= WORK TO BE COMPLETED =
For this exercise, write each entry below out precisely and omit the pictures.
-.-.-
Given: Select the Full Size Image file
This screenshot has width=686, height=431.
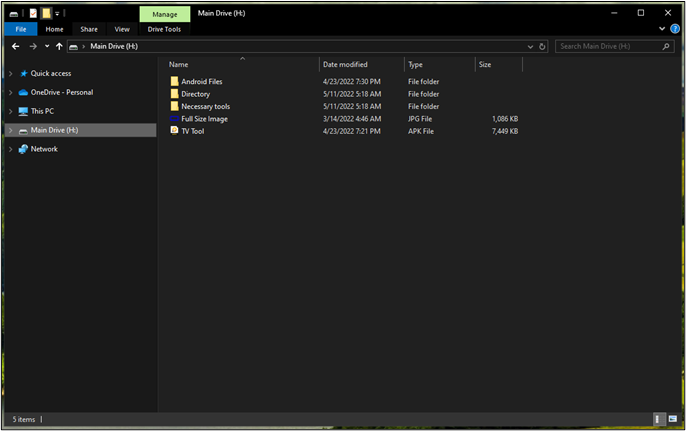Looking at the screenshot, I should [204, 119].
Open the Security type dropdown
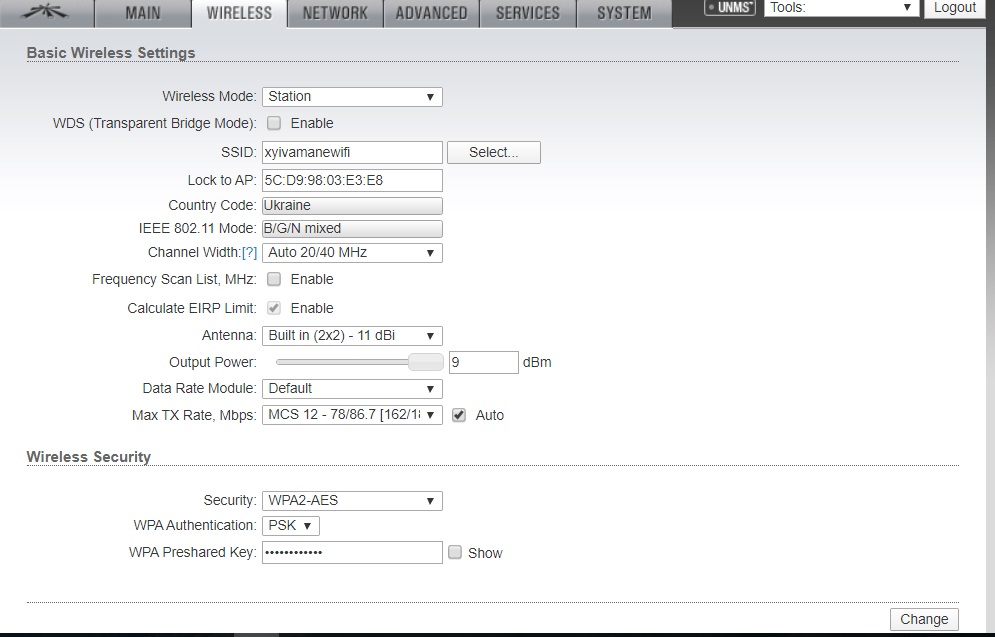This screenshot has width=995, height=637. (x=352, y=501)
-.-.-
= ANSWER AREA =
Given: Select the Full Size Image file
This screenshot has width=686, height=431.
Looking at the screenshot, I should [204, 119].
Open the Security type dropdown
This screenshot has width=995, height=637. (x=352, y=501)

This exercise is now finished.